[MATERIALS PROVIDED]
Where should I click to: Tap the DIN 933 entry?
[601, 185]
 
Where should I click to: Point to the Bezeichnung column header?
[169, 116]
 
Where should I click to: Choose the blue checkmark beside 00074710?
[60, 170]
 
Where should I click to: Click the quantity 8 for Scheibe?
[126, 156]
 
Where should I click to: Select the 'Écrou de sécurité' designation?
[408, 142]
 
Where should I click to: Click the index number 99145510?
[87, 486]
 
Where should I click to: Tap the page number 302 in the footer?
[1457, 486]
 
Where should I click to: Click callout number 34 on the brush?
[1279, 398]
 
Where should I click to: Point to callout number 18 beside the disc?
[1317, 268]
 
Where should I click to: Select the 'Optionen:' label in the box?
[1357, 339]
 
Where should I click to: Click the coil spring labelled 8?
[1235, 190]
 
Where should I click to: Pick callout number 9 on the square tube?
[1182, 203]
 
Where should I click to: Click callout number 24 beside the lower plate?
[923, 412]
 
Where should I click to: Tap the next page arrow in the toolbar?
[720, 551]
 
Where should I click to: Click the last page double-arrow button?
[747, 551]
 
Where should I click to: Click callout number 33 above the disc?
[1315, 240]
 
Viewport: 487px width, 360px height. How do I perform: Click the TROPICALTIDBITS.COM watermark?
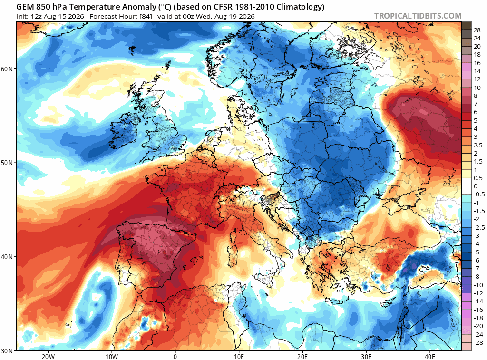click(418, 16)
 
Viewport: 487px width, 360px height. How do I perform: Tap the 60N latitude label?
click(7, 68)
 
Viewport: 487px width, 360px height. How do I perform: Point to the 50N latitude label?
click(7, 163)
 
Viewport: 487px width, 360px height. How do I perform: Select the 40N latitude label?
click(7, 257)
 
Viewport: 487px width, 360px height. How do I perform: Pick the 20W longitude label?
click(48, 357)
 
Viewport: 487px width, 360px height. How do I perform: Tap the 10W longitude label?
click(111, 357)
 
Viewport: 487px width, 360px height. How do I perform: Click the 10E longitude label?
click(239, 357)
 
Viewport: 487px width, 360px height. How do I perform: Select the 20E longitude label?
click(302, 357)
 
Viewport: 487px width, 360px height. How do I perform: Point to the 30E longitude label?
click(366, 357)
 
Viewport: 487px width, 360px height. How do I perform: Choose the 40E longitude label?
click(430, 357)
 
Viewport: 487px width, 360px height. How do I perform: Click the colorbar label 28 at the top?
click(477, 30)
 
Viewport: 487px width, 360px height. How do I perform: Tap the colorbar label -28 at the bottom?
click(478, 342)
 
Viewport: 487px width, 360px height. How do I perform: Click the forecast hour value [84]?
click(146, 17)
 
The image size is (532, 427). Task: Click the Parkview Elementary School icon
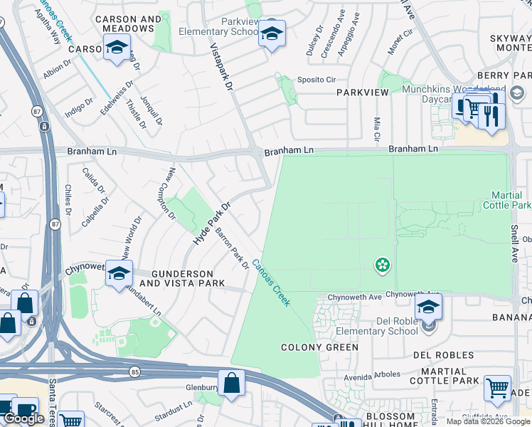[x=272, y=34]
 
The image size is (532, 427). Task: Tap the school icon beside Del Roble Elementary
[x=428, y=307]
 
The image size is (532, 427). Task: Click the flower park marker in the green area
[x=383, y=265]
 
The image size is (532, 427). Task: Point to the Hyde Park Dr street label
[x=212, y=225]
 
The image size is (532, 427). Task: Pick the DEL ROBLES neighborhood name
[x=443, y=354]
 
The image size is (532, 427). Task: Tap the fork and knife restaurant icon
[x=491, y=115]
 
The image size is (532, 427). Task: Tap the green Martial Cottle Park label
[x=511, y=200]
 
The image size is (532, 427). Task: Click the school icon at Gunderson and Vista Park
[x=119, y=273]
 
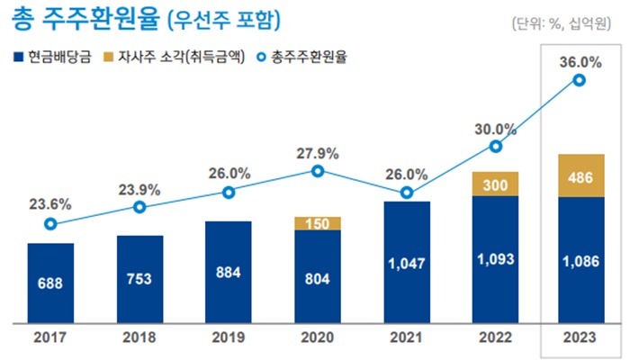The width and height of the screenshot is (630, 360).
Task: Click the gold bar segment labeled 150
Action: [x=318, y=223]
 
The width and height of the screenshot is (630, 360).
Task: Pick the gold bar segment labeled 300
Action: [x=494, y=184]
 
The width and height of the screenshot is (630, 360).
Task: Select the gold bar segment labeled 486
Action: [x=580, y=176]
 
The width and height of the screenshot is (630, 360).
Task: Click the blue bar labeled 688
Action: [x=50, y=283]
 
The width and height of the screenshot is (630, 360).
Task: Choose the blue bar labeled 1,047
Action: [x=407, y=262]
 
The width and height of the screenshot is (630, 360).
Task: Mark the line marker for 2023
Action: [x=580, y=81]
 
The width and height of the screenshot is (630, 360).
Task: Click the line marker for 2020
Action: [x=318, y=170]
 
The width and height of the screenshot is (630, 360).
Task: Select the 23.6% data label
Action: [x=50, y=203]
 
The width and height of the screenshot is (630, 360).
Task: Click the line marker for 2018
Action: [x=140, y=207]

[INSTRUCTIONS FOR THE TASK]
Please return all the records above word for word, leaving out any pictures.

[RESPONSE BELOW]
Where should I click to: Tap the DIN 933 entry?
[601, 185]
 
Where should I click to: Point to the Bezeichnung column header?
[169, 116]
 
Where should I click to: Choose the blue checkmark beside 00074710?
[60, 170]
 
Where should I click to: Click the quantity 8 for Scheibe?
[126, 156]
 
Where should I click to: Select the 'Écrou de sécurité' designation?
[408, 142]
 
Where should I click to: Click the index number 99145510?
[87, 486]
 
Where should I click to: Tap the page number 302 in the footer?
[1457, 486]
 
Where should I click to: Click callout number 34 on the brush?
[1279, 398]
 
Where should I click to: Point to callout number 18 beside the disc?
[1317, 268]
 
Where should I click to: Select the 'Optionen:' label in the box?
[1357, 339]
 
Where should I click to: Click the coil spring labelled 8?
[1235, 190]
 
Where should I click to: Pick callout number 9 on the square tube?
[1182, 203]
 
Where should I click to: Click callout number 24 beside the lower plate?
[923, 412]
 
Where should I click to: Tap the next page arrow in the toolbar?
[720, 551]
 
Where should I click to: Click the last page double-arrow button?
[747, 551]
 
Where should I click to: Click callout number 33 above the disc?
[1315, 240]
 
Viewport: 487px width, 360px height. How do I perform: Click the TROPICALTIDBITS.COM watermark?
click(418, 16)
 
Viewport: 487px width, 360px height. How do I perform: Tap the 60N latitude label?
click(7, 68)
 
Viewport: 487px width, 360px height. How do I perform: Point to the 50N latitude label?
click(7, 163)
 
Viewport: 487px width, 360px height. How do I perform: Select the 40N latitude label?
click(7, 257)
 
Viewport: 487px width, 360px height. How do I perform: Pick the 20W longitude label?
click(48, 357)
 
Viewport: 487px width, 360px height. How do I perform: Tap the 10W longitude label?
click(111, 357)
 
Viewport: 487px width, 360px height. How do I perform: Click the 10E longitude label?
click(239, 357)
 
Viewport: 487px width, 360px height. How do I perform: Select the 20E longitude label?
click(302, 357)
 
Viewport: 487px width, 360px height. How do I perform: Point to the 30E longitude label?
click(366, 357)
 
Viewport: 487px width, 360px height. How do I perform: Choose the 40E longitude label?
click(430, 357)
 
Viewport: 487px width, 360px height. How do I perform: Click the colorbar label 28 at the top?
click(477, 30)
 
Viewport: 487px width, 360px height. How do I perform: Tap the colorbar label -28 at the bottom?
click(478, 342)
 
Viewport: 487px width, 360px height. How do I perform: Click the forecast hour value [84]?
click(146, 17)
 
The image size is (532, 427). Task: Click the Parkview Elementary School icon
[x=272, y=34]
 
The image size is (532, 427). Task: Tap the school icon beside Del Roble Elementary
[x=428, y=307]
 
The image size is (532, 427). Task: Click the flower park marker in the green area
[x=383, y=265]
 
The image size is (532, 427). Task: Point to the Hyde Park Dr street label
[x=212, y=225]
 
The image size is (532, 427). Task: Pick the DEL ROBLES neighborhood name
[x=443, y=354]
 
The image size is (532, 427). Task: Tap the fork and knife restaurant icon
[x=491, y=115]
 
The image size is (532, 427). Task: Tap the green Martial Cottle Park label
[x=511, y=200]
 
The image size is (532, 427). Task: Click the school icon at Gunderson and Vista Park
[x=119, y=273]
 
The width and height of the screenshot is (630, 360).
Task: Click the gold bar segment labeled 150
Action: [x=318, y=223]
 
The width and height of the screenshot is (630, 360).
Task: Pick the gold bar segment labeled 300
Action: [x=494, y=184]
 
The width and height of the screenshot is (630, 360).
Task: Select the gold bar segment labeled 486
Action: [x=580, y=176]
 
The width and height of the screenshot is (630, 360).
Task: Click the blue bar labeled 688
Action: [x=50, y=283]
 
The width and height of the screenshot is (630, 360).
Task: Choose the blue bar labeled 1,047
Action: [x=407, y=262]
 
The width and height of the screenshot is (630, 360).
Task: Mark the line marker for 2023
Action: [x=580, y=81]
 
The width and height of the screenshot is (630, 360).
Task: Click the line marker for 2020
Action: [x=318, y=170]
 
The width and height of the screenshot is (630, 360).
Task: Select the 23.6% data label
Action: [x=50, y=203]
 
The width and height of the screenshot is (630, 360).
Task: Click the line marker for 2018
Action: [x=140, y=207]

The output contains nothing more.